Dermalogica has been equally focused on penetrating the skin with technological advancements. Of the brand’s latest development, Hobson explains: “The ingredient technology trend is to create highly active ‘professional use only’ products, packaged in the latest carrier systems, which are delivered further and faster into the skin for rapid penetration by the use of the latest equipment technology such as Micro-Current, Ultra Sound and LED. The results can be quite remarkable.” The skincare brand’s latest development utilises this. “The [IonActive™ Power Treatment] is a highly active and personalised skin treatment which intensely targets stubborn skin concerns including ageing, pigmentation, acne, sensitivity and dehydration. [It] combines the art of personalisation with the science of ionisation to drive active ingredients faster and farther into the skin.”

Similarly, technology that can recreate the effects of invasive procedures without being considered as such, remain popular. New Zealand’s The Face Place offers consumers access to a Thermi-RF Series to assist in “revealing fresh spring skin”. Janelle Brunton-Rennie from the company explains that they include options such as ThermiTight® – facial lifting for the neck and jowls and ThermiSmooth® – facial smoothing without needles. The latter embraces radiofrequency energy to gently heat the skin and stimulate the remodelling of existing collagen.

Says Sonia Clifford of , technological offerings are essential for maximising results: “Professional treatments have a higher concentration of actives and therapists are trained to recommend and perform treatments that will yield the best results for their clients’ skin. Clinicians also use devices such as the Healite II, low level light therapy, in conjunction with treatments to maximise results and outcomes from the treatment.”

Hydration station
Radiance remains a popular request for consumers, with brands like Medik8 formulating deeply hydrating treatments that focus on plumping skin. The brand’s latest release is a Medik8 Radiance Mask, of which Clifford explains: “It is an instant radiance-boosting mask enriched with L-ascorbic acid (vitamin C) to be used specifically in Medispa treatments. It contains powerful key active L-ascorbic acid to fight free-radical damage and helps improve the appearance of dull and devitalised skin. The formula incorporates liquid crystal technology to enhance the delivery of ascorbic acid and natural grapefruit oil for a refreshing experience. It is [a] pampering, easy-to-use mask that will leave skin appearing brighter, more radiant and instantly hydrated.”

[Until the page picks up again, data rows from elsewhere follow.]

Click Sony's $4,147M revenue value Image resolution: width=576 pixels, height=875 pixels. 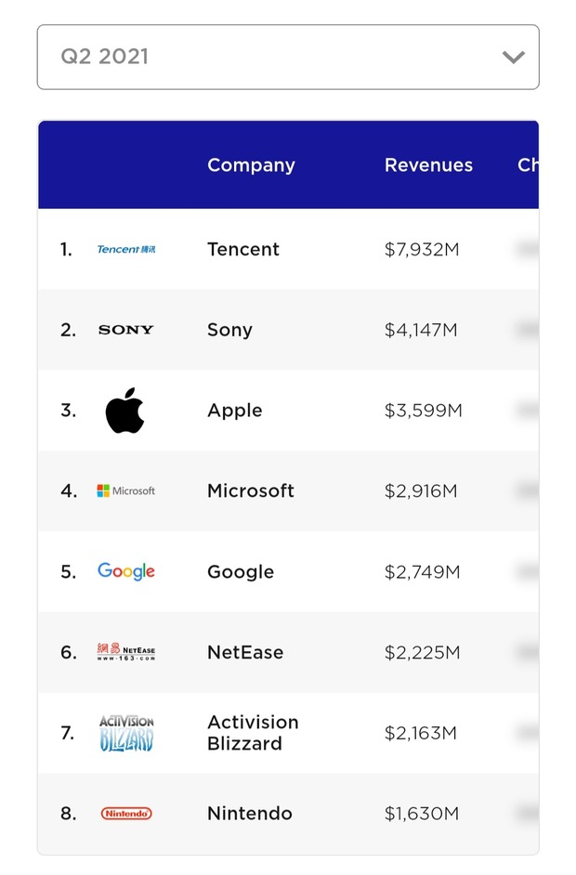(x=421, y=330)
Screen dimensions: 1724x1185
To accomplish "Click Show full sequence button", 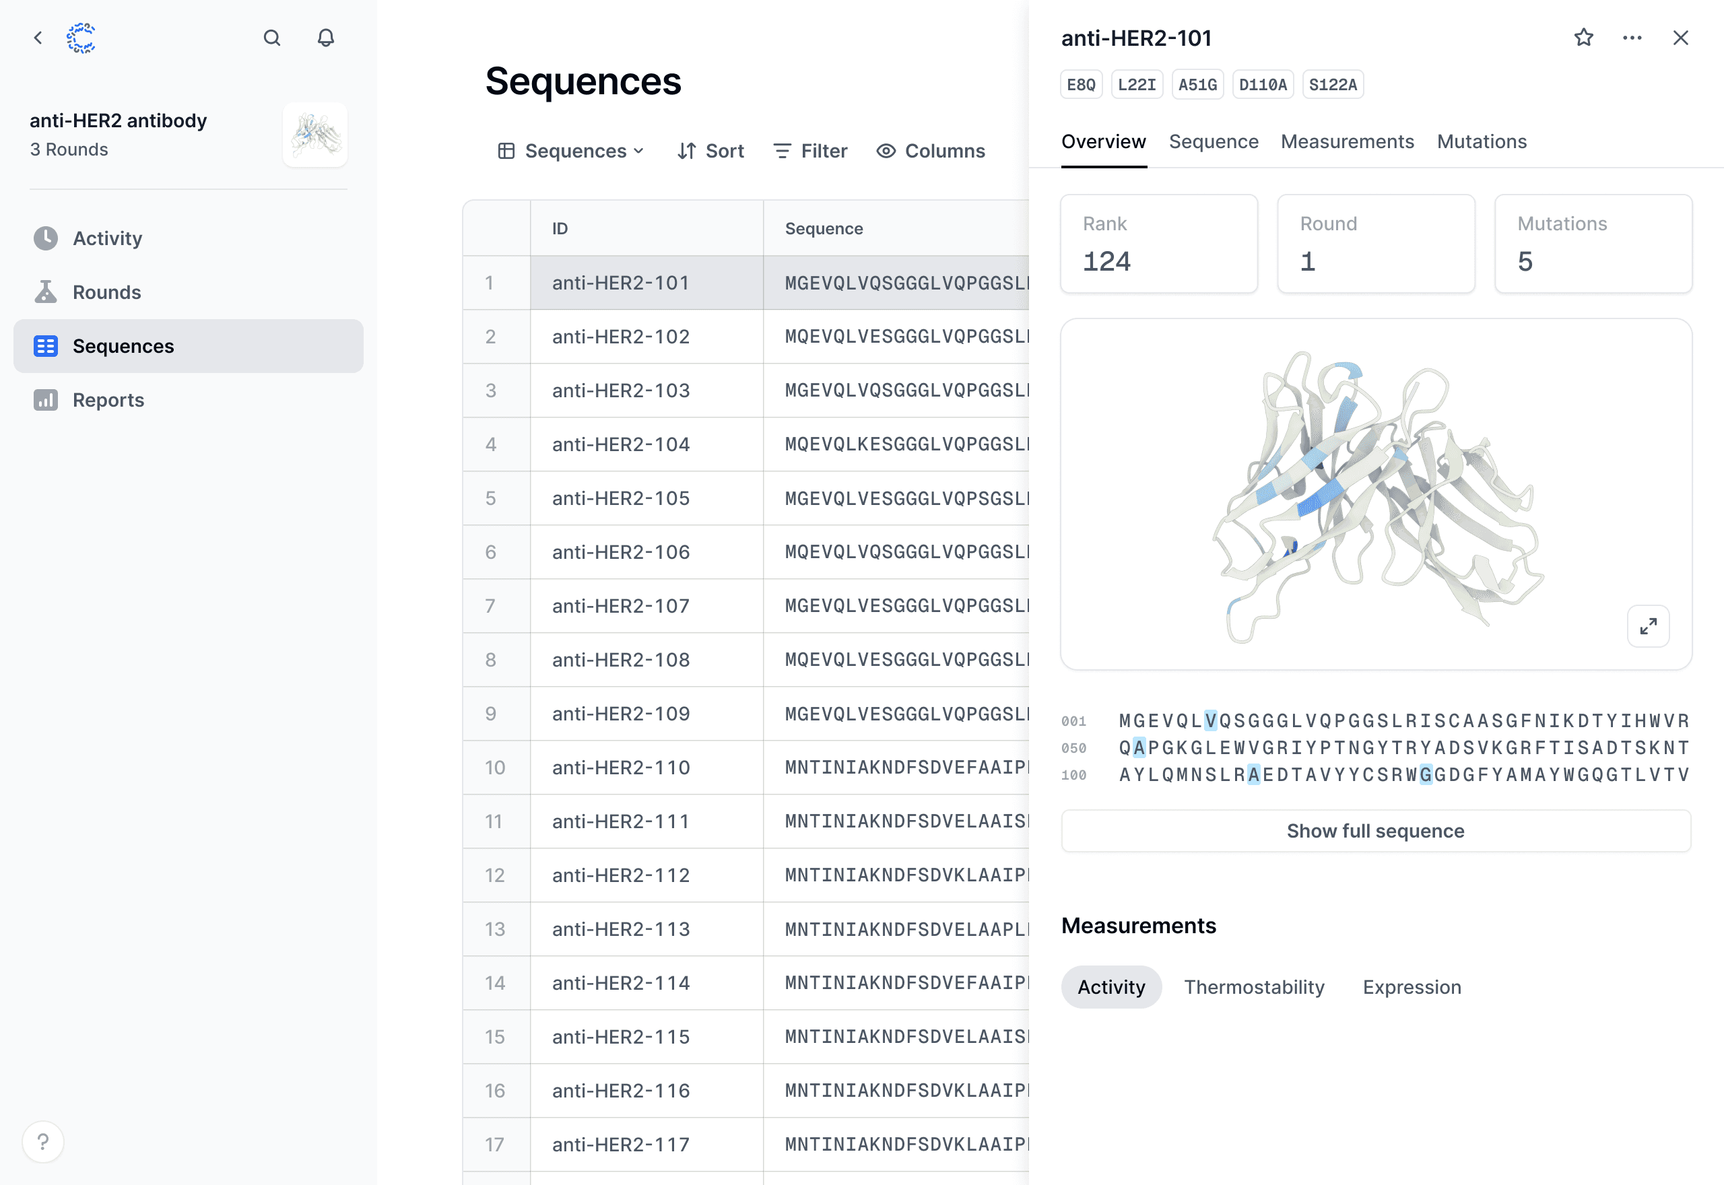I will (1375, 831).
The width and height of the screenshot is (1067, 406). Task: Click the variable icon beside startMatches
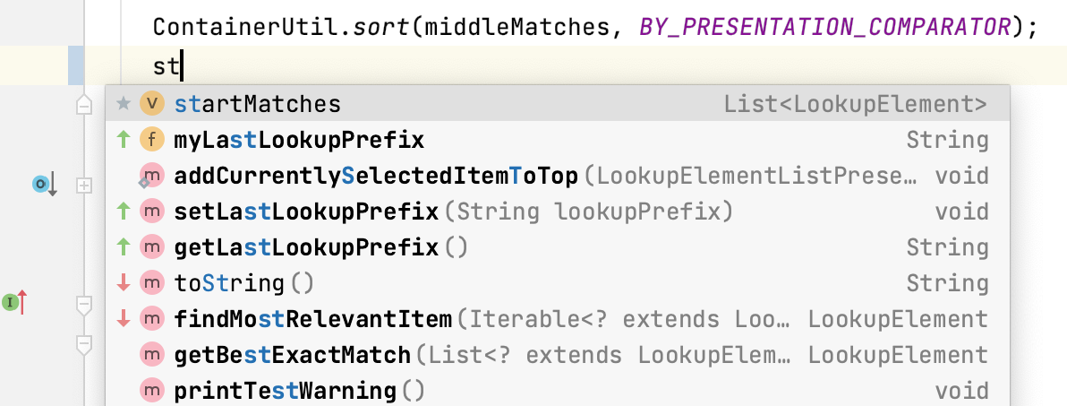pos(152,104)
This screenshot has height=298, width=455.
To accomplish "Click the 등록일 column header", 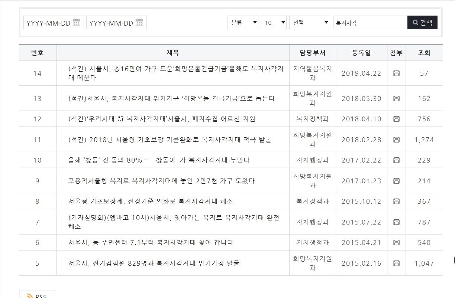I will point(361,53).
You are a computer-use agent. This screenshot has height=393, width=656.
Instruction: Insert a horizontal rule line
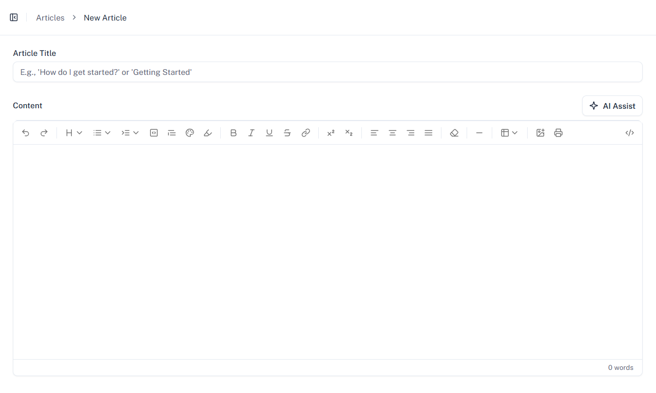pos(479,133)
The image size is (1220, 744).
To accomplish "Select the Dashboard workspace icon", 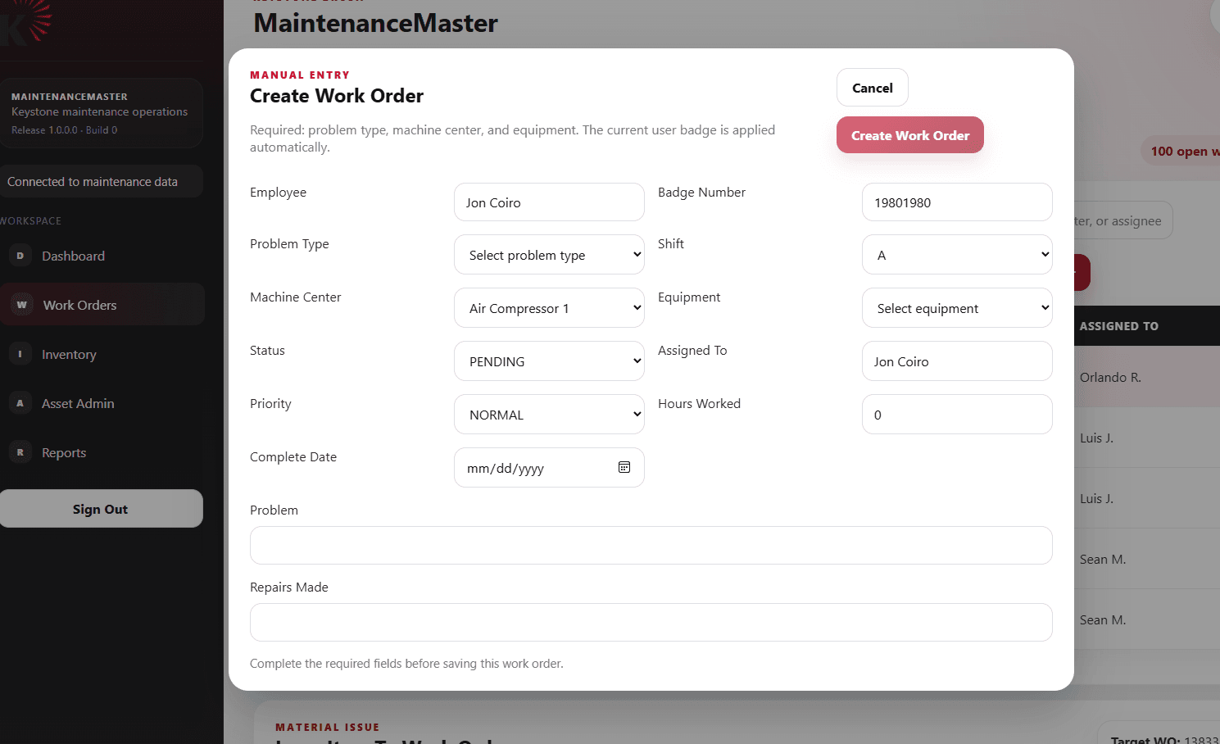I will pyautogui.click(x=20, y=256).
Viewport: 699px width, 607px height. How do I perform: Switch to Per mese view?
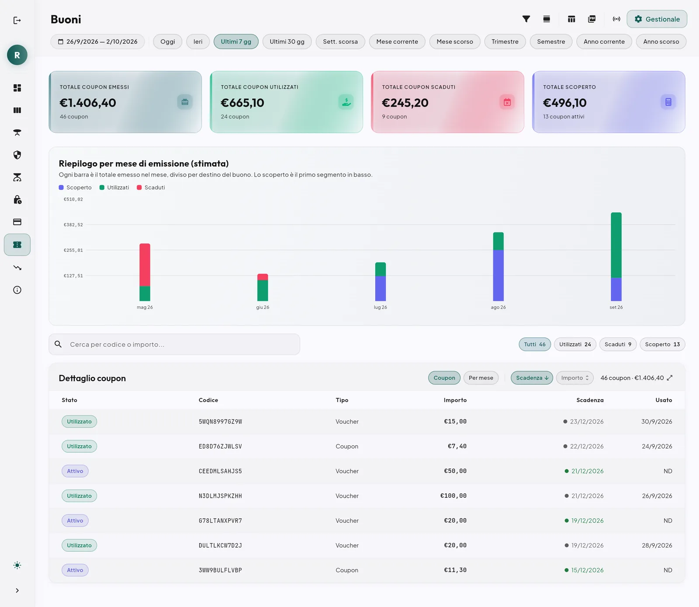pos(481,378)
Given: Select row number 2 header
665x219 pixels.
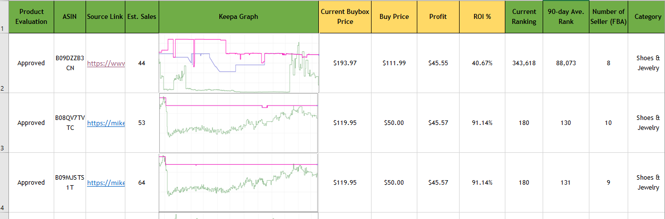Looking at the screenshot, I should [x=4, y=63].
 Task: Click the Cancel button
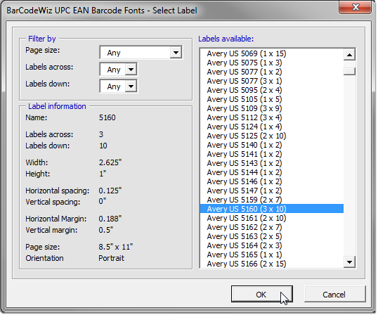pyautogui.click(x=334, y=294)
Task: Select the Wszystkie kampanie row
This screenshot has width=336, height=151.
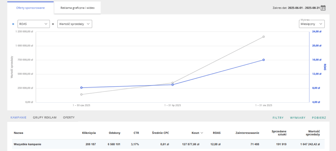Action: pos(27,144)
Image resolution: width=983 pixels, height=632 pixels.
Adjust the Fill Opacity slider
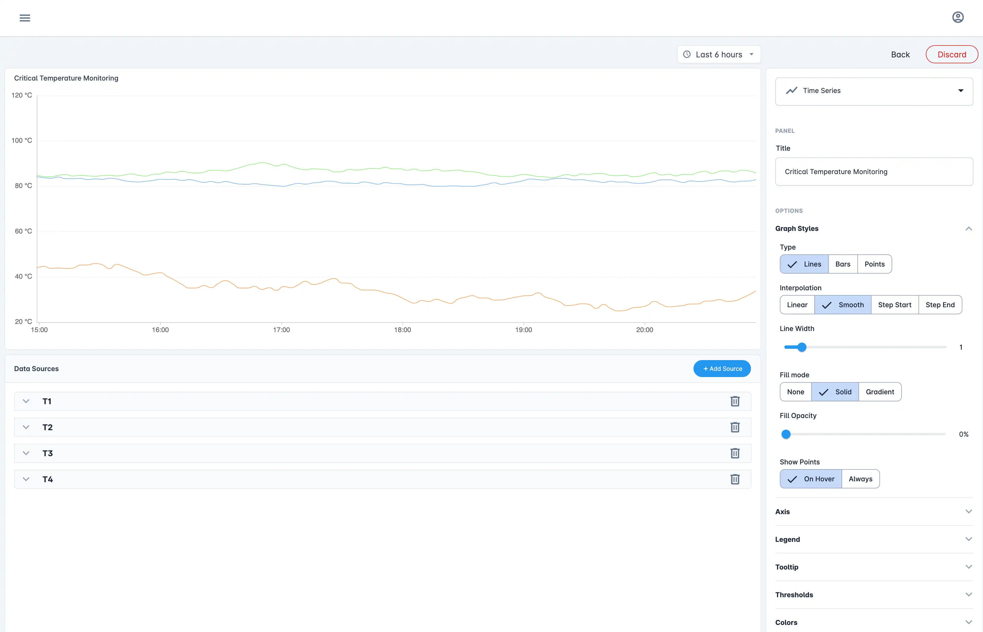coord(786,434)
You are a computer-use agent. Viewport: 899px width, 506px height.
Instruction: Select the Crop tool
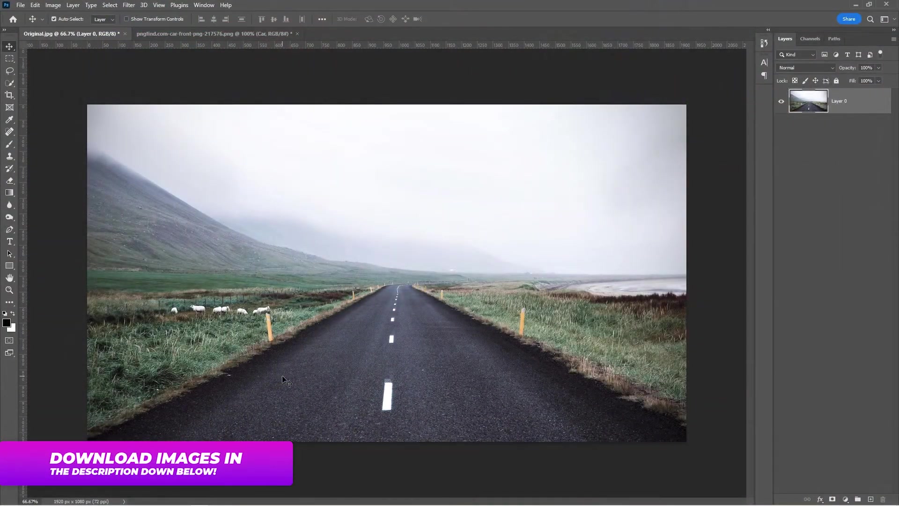click(x=9, y=95)
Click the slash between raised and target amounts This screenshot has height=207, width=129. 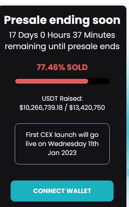[x=66, y=108]
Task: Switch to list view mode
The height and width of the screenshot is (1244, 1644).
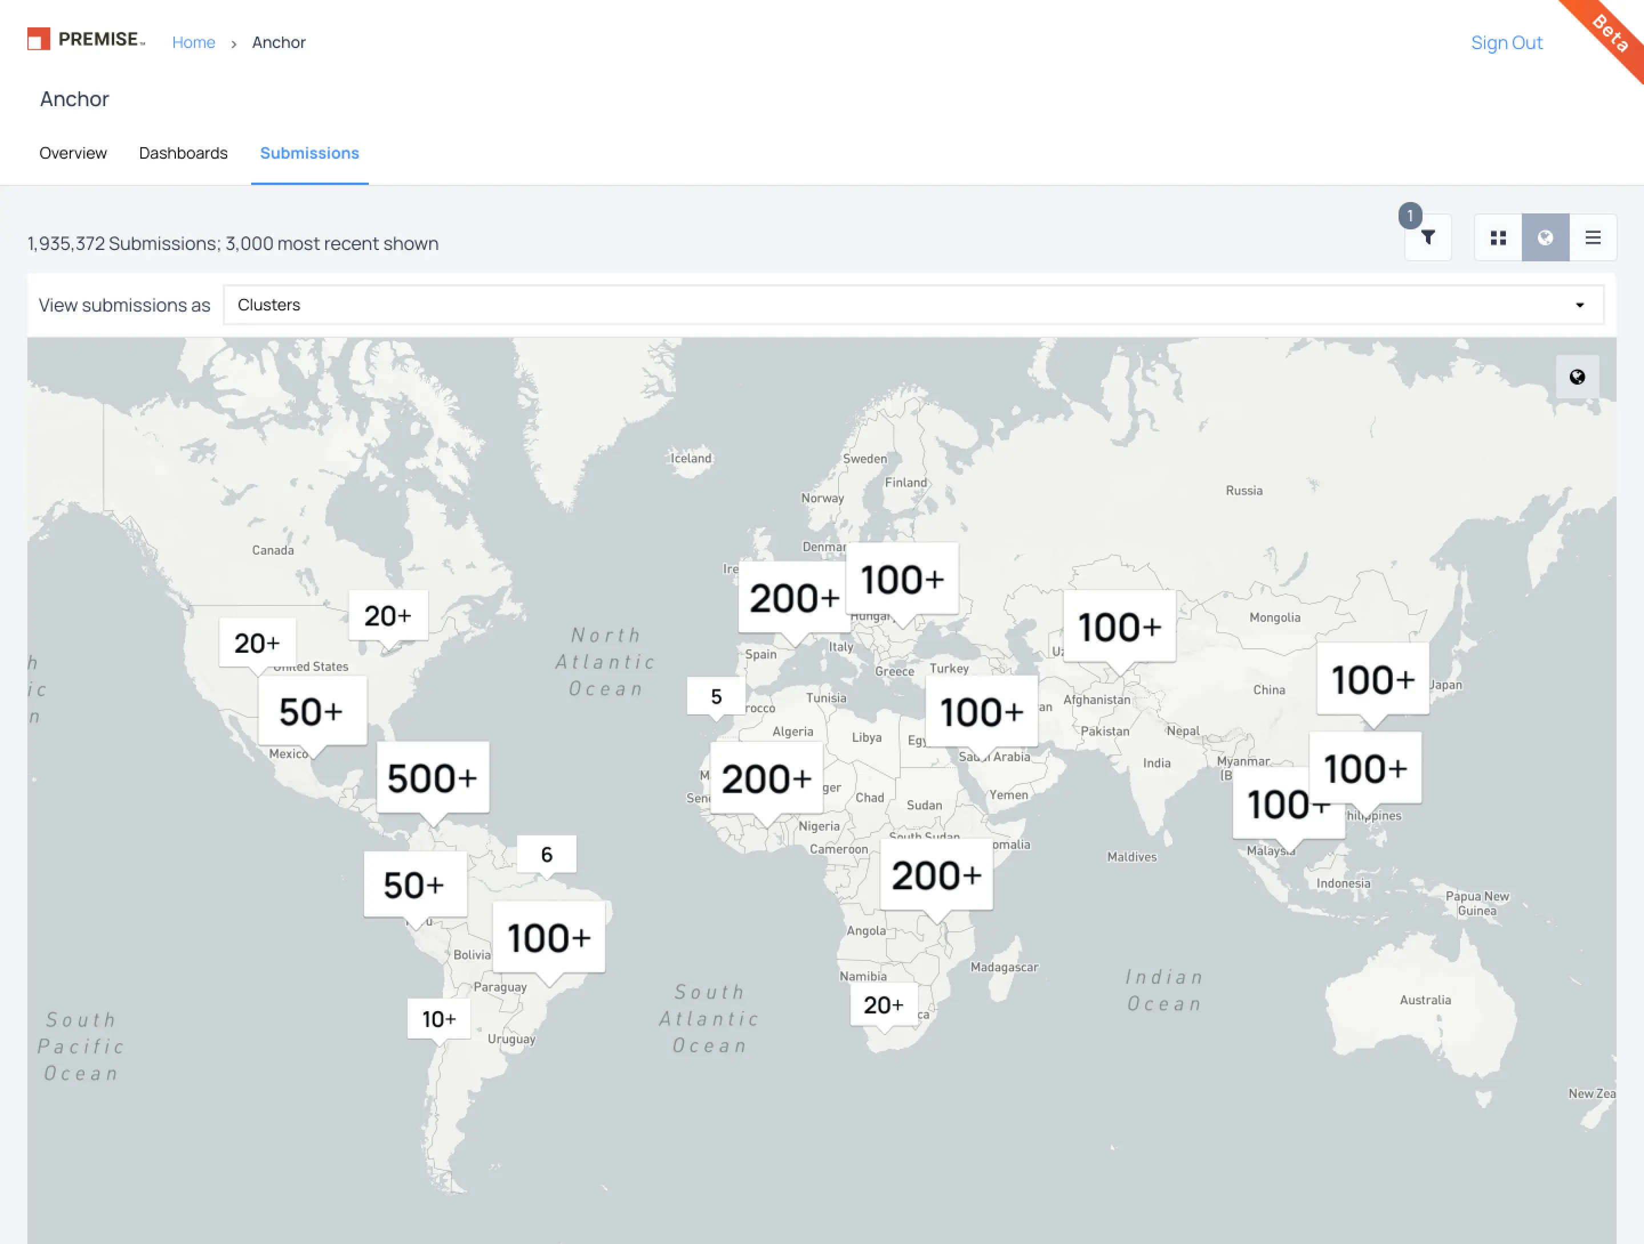Action: [x=1593, y=237]
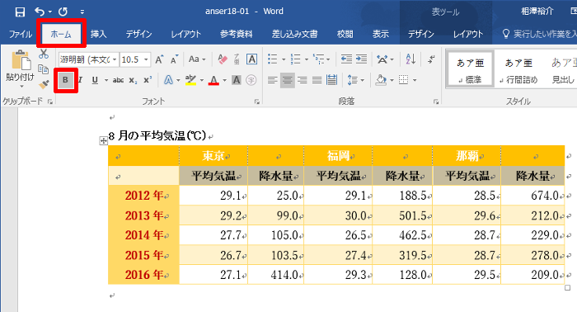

Interest in brightening and plumping extends into the rest of the complexion. Says Hayley Fahd state trainer of Ella Baché: “[The focus is on] skin brightening and tightening, it’s all about clear skin and an even complexion.” Take the SpiruLines Eye Lifting Patches for example: “They are specifically designed to firm and plump fine lines and wrinkles and reduce puffiness and dark circles around the eye area. [Incorporating] state of the art Bio-Cellulose mask fibres, that give complete adhesion to the skin, infused with amazing active ingredients like hyaluronic acid and adenosine to re-energise and restructure the skin, resulting in a more youthful, brighter eye area.”